Challenge: Copy out the lines from the one holding "Task: Save the current query" through the one holding "click(353, 593)", inclusive, swapping every "dropdown" for "drop-down menu" and leaving everything else unchanged.

Extracted information:
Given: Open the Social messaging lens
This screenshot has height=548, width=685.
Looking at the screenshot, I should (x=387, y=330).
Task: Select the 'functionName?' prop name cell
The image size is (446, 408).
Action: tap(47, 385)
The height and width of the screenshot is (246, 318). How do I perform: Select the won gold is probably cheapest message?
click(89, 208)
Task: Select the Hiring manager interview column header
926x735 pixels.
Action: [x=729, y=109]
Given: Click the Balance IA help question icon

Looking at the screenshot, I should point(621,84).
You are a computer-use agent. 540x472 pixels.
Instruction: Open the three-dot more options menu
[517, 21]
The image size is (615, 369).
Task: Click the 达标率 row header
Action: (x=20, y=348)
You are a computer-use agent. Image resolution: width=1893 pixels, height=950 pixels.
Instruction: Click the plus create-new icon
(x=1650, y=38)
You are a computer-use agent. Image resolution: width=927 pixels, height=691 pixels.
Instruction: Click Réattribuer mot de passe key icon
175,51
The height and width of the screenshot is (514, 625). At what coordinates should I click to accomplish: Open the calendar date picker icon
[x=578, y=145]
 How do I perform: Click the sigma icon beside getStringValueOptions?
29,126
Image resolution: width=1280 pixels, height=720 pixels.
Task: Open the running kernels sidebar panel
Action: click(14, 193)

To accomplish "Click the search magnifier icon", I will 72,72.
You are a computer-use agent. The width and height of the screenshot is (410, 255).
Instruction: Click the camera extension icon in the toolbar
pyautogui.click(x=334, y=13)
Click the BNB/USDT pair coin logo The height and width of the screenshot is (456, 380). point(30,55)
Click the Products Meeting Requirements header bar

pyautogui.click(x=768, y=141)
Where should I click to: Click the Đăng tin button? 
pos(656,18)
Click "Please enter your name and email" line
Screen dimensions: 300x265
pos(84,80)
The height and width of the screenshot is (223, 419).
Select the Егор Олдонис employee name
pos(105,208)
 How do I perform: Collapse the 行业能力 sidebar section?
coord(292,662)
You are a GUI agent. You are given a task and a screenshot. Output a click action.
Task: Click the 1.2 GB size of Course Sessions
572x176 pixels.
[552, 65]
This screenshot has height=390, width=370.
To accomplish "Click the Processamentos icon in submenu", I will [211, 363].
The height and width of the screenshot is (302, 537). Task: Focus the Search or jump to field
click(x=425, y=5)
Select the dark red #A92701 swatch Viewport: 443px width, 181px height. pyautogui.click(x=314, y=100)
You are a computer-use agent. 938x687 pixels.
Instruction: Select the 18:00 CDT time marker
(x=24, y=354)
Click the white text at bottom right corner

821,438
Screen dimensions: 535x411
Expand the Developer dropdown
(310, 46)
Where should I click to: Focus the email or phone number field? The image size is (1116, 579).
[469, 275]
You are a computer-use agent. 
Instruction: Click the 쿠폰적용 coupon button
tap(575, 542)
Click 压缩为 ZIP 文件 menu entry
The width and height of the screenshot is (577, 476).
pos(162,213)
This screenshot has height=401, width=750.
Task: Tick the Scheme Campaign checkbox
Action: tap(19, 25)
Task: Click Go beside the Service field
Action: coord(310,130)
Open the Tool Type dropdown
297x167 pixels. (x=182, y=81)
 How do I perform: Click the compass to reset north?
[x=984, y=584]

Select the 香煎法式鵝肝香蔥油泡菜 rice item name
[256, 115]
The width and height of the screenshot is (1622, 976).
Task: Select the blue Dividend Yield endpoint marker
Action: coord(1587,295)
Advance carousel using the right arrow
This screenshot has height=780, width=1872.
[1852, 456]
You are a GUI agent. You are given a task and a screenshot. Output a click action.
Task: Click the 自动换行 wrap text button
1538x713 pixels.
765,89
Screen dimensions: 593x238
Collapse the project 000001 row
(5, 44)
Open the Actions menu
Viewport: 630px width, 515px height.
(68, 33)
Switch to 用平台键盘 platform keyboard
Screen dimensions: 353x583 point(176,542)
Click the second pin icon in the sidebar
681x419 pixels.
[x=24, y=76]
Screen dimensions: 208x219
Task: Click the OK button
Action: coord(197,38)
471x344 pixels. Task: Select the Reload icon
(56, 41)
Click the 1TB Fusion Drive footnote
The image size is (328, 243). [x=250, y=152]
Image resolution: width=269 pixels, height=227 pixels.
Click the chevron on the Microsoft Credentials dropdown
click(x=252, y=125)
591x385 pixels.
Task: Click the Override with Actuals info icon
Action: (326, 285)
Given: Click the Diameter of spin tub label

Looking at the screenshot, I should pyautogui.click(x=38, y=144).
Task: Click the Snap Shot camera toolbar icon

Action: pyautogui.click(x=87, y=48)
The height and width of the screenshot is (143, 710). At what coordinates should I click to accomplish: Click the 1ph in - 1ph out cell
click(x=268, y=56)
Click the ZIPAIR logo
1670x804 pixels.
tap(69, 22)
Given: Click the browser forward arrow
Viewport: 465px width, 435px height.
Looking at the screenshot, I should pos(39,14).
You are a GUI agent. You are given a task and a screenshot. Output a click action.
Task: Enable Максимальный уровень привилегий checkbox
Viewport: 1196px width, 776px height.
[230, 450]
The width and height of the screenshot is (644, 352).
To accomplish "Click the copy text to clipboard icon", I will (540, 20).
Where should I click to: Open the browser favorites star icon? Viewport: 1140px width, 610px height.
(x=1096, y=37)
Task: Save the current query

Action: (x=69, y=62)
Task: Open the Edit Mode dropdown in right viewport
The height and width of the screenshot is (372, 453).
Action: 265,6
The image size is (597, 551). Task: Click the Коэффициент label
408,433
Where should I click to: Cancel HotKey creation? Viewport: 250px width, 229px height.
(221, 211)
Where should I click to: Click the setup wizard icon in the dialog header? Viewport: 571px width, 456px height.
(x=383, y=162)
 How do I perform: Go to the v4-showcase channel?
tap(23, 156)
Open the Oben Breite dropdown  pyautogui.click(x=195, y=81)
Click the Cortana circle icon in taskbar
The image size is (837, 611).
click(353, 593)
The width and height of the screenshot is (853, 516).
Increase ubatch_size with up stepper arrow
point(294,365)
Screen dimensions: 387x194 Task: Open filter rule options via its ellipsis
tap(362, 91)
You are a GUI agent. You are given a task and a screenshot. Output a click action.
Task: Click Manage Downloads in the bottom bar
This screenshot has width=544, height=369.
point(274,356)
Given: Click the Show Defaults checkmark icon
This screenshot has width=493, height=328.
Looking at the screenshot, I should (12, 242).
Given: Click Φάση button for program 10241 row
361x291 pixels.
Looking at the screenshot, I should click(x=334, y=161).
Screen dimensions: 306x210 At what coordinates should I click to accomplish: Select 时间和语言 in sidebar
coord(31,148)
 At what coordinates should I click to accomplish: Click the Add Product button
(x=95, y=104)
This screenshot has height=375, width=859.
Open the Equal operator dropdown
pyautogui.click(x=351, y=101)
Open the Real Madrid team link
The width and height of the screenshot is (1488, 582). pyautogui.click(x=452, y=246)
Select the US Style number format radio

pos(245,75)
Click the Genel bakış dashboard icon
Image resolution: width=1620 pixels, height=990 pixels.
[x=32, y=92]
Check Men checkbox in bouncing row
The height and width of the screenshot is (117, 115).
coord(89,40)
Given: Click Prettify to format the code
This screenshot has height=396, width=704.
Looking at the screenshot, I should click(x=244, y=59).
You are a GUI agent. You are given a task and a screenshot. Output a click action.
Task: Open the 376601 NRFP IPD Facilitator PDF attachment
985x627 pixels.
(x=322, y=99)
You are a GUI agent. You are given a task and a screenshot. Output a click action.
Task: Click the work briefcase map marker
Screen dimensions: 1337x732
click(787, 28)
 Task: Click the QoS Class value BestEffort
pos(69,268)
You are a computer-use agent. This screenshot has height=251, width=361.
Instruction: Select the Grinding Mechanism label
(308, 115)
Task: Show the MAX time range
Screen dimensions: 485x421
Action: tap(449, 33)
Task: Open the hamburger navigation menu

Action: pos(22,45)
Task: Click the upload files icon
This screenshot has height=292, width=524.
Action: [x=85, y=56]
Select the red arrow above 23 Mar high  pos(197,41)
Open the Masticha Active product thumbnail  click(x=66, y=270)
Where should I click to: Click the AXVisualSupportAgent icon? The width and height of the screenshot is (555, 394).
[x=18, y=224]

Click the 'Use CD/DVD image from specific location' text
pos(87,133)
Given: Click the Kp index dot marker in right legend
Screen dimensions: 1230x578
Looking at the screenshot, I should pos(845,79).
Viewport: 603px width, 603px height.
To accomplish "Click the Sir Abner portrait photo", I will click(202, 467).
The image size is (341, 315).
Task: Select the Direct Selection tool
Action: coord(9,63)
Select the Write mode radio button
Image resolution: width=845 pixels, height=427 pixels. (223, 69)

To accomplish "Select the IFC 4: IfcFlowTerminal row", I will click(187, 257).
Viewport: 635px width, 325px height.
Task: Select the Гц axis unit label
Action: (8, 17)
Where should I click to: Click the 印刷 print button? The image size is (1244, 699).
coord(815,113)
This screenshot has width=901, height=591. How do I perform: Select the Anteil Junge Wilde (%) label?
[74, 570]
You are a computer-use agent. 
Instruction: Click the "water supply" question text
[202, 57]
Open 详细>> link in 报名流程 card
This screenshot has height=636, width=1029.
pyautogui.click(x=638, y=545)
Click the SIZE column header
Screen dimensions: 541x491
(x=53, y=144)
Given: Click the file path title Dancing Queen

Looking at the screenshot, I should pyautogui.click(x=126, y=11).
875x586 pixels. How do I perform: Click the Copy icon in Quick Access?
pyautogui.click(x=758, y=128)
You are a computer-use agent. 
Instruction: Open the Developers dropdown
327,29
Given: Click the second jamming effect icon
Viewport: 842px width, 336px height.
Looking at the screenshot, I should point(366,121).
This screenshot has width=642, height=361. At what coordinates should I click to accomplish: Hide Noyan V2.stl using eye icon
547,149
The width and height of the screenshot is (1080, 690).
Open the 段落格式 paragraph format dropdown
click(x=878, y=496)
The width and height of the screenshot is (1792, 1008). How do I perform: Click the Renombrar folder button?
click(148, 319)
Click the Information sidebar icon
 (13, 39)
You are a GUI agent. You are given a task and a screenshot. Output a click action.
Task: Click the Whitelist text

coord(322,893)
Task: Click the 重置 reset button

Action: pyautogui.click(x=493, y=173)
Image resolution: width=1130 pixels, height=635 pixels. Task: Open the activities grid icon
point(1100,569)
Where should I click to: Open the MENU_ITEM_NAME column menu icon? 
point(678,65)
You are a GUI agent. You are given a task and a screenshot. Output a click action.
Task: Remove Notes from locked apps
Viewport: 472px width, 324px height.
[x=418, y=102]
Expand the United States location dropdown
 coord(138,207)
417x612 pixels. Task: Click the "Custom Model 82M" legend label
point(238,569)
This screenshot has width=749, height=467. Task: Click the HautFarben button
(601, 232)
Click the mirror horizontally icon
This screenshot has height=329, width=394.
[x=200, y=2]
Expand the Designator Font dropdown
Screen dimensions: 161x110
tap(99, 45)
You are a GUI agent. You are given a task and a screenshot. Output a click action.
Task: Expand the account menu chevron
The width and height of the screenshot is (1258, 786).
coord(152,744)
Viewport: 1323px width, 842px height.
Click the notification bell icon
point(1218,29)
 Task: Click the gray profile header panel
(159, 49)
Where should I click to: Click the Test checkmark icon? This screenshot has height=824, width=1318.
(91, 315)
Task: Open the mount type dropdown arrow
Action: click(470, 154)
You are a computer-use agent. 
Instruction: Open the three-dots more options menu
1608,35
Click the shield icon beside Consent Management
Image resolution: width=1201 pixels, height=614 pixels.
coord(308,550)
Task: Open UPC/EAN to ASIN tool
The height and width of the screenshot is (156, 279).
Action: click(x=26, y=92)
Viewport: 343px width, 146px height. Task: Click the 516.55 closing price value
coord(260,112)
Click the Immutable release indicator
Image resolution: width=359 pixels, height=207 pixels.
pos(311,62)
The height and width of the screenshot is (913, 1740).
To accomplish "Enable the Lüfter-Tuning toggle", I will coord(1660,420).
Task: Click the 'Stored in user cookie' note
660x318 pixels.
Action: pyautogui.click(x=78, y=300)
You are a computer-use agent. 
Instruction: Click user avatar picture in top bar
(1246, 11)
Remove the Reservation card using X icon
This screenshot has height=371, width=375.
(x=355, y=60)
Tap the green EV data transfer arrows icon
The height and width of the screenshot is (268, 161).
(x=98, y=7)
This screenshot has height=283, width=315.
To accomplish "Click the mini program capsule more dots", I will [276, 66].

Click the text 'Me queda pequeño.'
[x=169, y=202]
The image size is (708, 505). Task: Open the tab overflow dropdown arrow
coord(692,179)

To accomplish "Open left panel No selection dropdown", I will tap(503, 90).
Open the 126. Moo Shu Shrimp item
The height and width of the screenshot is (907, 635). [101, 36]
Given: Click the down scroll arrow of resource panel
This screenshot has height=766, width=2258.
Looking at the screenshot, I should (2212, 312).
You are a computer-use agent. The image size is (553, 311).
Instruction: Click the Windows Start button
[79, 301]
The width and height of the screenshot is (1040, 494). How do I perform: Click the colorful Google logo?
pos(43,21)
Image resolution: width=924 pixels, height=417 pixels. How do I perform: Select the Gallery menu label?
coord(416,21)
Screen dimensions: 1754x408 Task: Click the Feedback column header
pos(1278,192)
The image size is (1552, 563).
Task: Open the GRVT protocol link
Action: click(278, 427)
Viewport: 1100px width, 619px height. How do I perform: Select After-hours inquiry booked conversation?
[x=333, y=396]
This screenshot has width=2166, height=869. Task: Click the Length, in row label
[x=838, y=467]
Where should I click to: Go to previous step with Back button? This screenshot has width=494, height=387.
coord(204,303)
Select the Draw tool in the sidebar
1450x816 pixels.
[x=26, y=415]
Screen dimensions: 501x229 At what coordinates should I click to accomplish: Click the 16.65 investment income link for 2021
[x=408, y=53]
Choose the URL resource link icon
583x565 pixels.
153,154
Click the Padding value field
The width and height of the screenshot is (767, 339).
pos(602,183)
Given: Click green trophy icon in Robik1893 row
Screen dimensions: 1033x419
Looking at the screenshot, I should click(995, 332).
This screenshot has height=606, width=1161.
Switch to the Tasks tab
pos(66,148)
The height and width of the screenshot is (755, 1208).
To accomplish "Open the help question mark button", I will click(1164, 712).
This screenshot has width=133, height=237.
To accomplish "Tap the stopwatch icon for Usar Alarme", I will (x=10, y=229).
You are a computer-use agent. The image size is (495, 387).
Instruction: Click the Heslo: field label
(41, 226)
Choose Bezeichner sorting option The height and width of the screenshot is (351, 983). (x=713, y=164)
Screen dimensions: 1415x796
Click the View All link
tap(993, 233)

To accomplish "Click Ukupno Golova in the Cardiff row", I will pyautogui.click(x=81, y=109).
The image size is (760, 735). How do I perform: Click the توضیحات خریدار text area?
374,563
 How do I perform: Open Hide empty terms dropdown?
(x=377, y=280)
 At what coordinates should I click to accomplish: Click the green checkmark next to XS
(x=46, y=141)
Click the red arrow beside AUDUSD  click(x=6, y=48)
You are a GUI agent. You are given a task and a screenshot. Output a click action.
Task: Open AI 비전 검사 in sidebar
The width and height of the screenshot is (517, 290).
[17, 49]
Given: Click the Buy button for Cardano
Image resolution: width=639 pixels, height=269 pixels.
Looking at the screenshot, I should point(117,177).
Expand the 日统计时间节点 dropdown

Finished task:
Task: Save the current query

Action: (x=69, y=62)
Task: Open the Edit Mode drop-down menu in right viewport
The height and width of the screenshot is (372, 453).
Action: 265,6
The image size is (597, 551). Task: Click the Коэффициент label
408,433
Where should I click to: Cancel HotKey creation? Viewport: 250px width, 229px height.
(221, 211)
Where should I click to: Click the setup wizard icon in the dialog header? Viewport: 571px width, 456px height.
(x=383, y=162)
 How do I perform: Go to the v4-showcase channel?
tap(23, 156)
Open the Oben Breite drop-down menu  pyautogui.click(x=195, y=81)
Click the Cortana circle icon in taskbar
The image size is (837, 611).
click(353, 593)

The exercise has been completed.